• **PROBLEM DETAILS**
Even if the data beneath seems repetitive, write it all out again exactly.

• **RECORDED INFORMATION**
++++

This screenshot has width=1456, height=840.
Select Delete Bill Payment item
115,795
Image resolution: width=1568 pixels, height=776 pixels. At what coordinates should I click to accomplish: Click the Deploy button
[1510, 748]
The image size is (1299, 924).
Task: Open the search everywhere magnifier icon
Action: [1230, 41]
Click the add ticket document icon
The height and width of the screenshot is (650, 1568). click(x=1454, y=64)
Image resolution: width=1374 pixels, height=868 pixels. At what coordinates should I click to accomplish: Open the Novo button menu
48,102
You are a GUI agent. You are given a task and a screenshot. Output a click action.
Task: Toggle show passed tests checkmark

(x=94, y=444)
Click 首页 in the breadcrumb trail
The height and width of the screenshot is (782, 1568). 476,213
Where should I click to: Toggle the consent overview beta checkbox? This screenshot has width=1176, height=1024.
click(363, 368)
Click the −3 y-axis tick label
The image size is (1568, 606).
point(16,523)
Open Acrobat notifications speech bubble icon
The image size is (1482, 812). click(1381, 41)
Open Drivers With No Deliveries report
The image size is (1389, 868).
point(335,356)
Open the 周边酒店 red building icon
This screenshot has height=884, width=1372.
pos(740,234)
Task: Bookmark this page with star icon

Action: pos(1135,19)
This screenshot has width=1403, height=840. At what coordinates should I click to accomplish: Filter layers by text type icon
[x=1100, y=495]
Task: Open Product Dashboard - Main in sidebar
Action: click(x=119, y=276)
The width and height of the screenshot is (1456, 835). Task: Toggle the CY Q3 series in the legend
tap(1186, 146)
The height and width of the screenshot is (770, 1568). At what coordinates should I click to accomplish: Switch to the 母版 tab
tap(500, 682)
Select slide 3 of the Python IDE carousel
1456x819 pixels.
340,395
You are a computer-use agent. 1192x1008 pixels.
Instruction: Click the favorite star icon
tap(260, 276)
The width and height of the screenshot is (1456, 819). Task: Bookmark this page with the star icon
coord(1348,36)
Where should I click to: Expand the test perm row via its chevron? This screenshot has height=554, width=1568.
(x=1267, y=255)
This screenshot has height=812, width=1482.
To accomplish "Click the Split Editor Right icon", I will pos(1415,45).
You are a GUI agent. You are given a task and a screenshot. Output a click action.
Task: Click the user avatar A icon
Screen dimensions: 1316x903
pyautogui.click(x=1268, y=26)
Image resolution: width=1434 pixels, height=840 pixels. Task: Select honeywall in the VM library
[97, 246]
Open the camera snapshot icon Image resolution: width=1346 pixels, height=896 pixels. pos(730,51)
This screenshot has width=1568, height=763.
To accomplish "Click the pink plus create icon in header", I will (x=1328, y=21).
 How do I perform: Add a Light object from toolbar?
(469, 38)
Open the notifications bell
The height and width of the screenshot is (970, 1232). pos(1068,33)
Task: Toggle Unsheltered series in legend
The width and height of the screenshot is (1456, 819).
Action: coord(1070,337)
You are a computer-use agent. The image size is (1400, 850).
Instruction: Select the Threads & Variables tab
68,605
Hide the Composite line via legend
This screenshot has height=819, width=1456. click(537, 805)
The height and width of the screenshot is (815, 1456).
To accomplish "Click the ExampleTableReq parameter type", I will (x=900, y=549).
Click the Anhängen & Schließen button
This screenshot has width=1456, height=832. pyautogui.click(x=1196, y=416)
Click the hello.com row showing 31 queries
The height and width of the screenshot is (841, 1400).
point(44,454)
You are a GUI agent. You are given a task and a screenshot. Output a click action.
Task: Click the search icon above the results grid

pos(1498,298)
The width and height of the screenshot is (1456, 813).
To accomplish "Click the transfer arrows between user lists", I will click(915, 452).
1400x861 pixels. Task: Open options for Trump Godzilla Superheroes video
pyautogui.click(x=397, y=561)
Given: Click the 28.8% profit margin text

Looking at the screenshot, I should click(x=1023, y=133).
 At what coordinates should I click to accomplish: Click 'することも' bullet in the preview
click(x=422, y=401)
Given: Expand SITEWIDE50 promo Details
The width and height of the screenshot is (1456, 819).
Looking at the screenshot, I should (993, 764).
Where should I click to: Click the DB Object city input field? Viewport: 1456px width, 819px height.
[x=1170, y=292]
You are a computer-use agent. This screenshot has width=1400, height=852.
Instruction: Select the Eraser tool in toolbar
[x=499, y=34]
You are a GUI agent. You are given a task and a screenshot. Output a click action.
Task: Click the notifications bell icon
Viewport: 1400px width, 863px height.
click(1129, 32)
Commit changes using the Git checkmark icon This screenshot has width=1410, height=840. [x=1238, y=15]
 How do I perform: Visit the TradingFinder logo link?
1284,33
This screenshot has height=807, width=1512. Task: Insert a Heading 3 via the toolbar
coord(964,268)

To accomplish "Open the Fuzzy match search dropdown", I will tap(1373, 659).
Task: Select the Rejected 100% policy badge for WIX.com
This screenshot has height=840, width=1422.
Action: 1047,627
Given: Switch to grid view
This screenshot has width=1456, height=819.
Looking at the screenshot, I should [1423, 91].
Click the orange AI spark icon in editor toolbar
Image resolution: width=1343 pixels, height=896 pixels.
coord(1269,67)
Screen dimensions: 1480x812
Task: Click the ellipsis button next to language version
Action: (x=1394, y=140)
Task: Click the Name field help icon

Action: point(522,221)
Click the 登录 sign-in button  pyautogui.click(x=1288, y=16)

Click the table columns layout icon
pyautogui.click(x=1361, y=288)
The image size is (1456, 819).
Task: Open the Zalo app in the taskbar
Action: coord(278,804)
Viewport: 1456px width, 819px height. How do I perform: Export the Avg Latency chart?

++++

• **RESPONSE TO THE TASK**
This screenshot has width=1456, height=840.
Select Delete Bill Payment item
115,795
Image resolution: width=1568 pixels, height=776 pixels. At what coordinates should I click to accomplish: Click the Deploy button
[1510, 748]
The image size is (1299, 924).
Task: Open the search everywhere magnifier icon
Action: [1230, 41]
Click the add ticket document icon
The height and width of the screenshot is (650, 1568). click(x=1454, y=64)
Image resolution: width=1374 pixels, height=868 pixels. At what coordinates should I click to accomplish: Open the Novo button menu
48,102
You are a GUI agent. You are given a task and a screenshot. Output a click action.
Task: Toggle show passed tests checkmark

(x=94, y=444)
Click 首页 in the breadcrumb trail
The height and width of the screenshot is (782, 1568). 476,213
Where should I click to: Toggle the consent overview beta checkbox? This screenshot has width=1176, height=1024.
click(363, 368)
Click the −3 y-axis tick label
The image size is (1568, 606).
point(16,523)
Open Acrobat notifications speech bubble icon
The image size is (1482, 812). click(1381, 41)
Open Drivers With No Deliveries report
The image size is (1389, 868).
point(335,356)
Open the 周边酒店 red building icon
This screenshot has height=884, width=1372.
pos(740,234)
Task: Bookmark this page with star icon

Action: pos(1135,19)
This screenshot has width=1403, height=840. At what coordinates should I click to accomplish: Filter layers by text type icon
[x=1100, y=495]
Task: Open Product Dashboard - Main in sidebar
Action: click(x=119, y=276)
The width and height of the screenshot is (1456, 835). Task: Toggle the CY Q3 series in the legend
tap(1186, 146)
The height and width of the screenshot is (770, 1568). At what coordinates should I click to accomplish: Switch to the 母版 tab
tap(500, 682)
Select slide 3 of the Python IDE carousel
1456x819 pixels.
340,395
You are a computer-use agent. 1192x1008 pixels.
Instruction: Click the favorite star icon
tap(260, 276)
The width and height of the screenshot is (1456, 819). Task: Bookmark this page with the star icon
coord(1348,36)
Where should I click to: Expand the test perm row via its chevron? This screenshot has height=554, width=1568.
(x=1267, y=255)
This screenshot has height=812, width=1482.
To accomplish "Click the Split Editor Right icon", I will pos(1415,45).
You are a GUI agent. You are given a task and a screenshot. Output a click action.
Task: Click the user avatar A icon
Screen dimensions: 1316x903
pyautogui.click(x=1268, y=26)
Image resolution: width=1434 pixels, height=840 pixels. Task: Select honeywall in the VM library
[97, 246]
Open the camera snapshot icon Image resolution: width=1346 pixels, height=896 pixels. pos(730,51)
This screenshot has width=1568, height=763.
To accomplish "Click the pink plus create icon in header", I will (x=1328, y=21).
 How do I perform: Add a Light object from toolbar?
(469, 38)
Open the notifications bell
The height and width of the screenshot is (970, 1232). pos(1068,33)
Task: Toggle Unsheltered series in legend
The width and height of the screenshot is (1456, 819).
Action: coord(1070,337)
You are a computer-use agent. The image size is (1400, 850).
Instruction: Select the Threads & Variables tab
68,605
Hide the Composite line via legend
This screenshot has height=819, width=1456. click(537, 805)
The height and width of the screenshot is (815, 1456).
To accomplish "Click the ExampleTableReq parameter type", I will (x=900, y=549).
Click the Anhängen & Schließen button
This screenshot has width=1456, height=832. pyautogui.click(x=1196, y=416)
Click the hello.com row showing 31 queries
The height and width of the screenshot is (841, 1400).
point(44,454)
You are a GUI agent. You are given a task and a screenshot. Output a click action.
Task: Click the search icon above the results grid

pos(1498,298)
The width and height of the screenshot is (1456, 813).
To accomplish "Click the transfer arrows between user lists", I will click(915, 452).
1400x861 pixels. Task: Open options for Trump Godzilla Superheroes video
pyautogui.click(x=397, y=561)
Given: Click the 28.8% profit margin text

Looking at the screenshot, I should click(x=1023, y=133).
 At what coordinates should I click to accomplish: Click 'することも' bullet in the preview
click(x=422, y=401)
Given: Expand SITEWIDE50 promo Details
The width and height of the screenshot is (1456, 819).
Looking at the screenshot, I should (993, 764).
Where should I click to: Click the DB Object city input field? Viewport: 1456px width, 819px height.
[x=1170, y=292]
You are a computer-use agent. This screenshot has width=1400, height=852.
Instruction: Select the Eraser tool in toolbar
[x=499, y=34]
You are a GUI agent. You are given a task and a screenshot. Output a click action.
Task: Click the notifications bell icon
Viewport: 1400px width, 863px height.
click(1129, 32)
Commit changes using the Git checkmark icon This screenshot has width=1410, height=840. [x=1238, y=15]
 How do I perform: Visit the TradingFinder logo link?
1284,33
This screenshot has height=807, width=1512. Task: Insert a Heading 3 via the toolbar
coord(964,268)

To accomplish "Open the Fuzzy match search dropdown", I will tap(1373, 659).
Task: Select the Rejected 100% policy badge for WIX.com
This screenshot has height=840, width=1422.
Action: 1047,627
Given: Switch to grid view
This screenshot has width=1456, height=819.
Looking at the screenshot, I should [1423, 91].
Click the orange AI spark icon in editor toolbar
Image resolution: width=1343 pixels, height=896 pixels.
coord(1269,67)
Screen dimensions: 1480x812
Task: Click the ellipsis button next to language version
Action: (x=1394, y=140)
Task: Click the Name field help icon

Action: point(522,221)
Click the 登录 sign-in button  pyautogui.click(x=1288, y=16)

Click the table columns layout icon
pyautogui.click(x=1361, y=288)
The image size is (1456, 819).
Task: Open the Zalo app in the taskbar
Action: coord(278,804)
Viewport: 1456px width, 819px height. How do I perform: Export the Avg Latency chart?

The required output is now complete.